One night the loud barking of our dog attracted our attention, followed by a knock at the door; on opening which, in stalked a large Indian, dressed in furs and blanket, and fully armed. The children huddled close to me, as he came near and asked for “Daddy.” He was evidently intoxicated, and I did not dare let him know that “Daddy” was not at home. I asked him to sit down, but he preferred to stretch himself before the fire, where he soon fell asleep. When he awoke, he was nearly sober, and quite inclined to be talkative. He told me of the many wrongs the Indians had suffered; that the white man had planted corn over his father’s bones, and the poor old Indian wept. Finally, he started up, exclaiming, “Daddy no come. You go sleep. I go to my brother’s,” and he went away.

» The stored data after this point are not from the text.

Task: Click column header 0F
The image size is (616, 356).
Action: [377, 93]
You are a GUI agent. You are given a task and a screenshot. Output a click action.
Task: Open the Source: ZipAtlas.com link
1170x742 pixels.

Sleep was a stranger to our eyes that night. We kept ourselves in readiness for flight, for we expected the “red-face” would return with his brothers, and murder us all. The riches of a Kingdom would not repay me for another such night of anxiety. 
Sally’s concern about her late night visitor may seem humorous now. Only a few years previously, Indian raids during the War of 1812 had resulted in many deaths and the flight of settlers out of the Firelands. In 1819, Sally and the other residents of Norwalk were witness to an event that made them wonder if those days of war were about to return.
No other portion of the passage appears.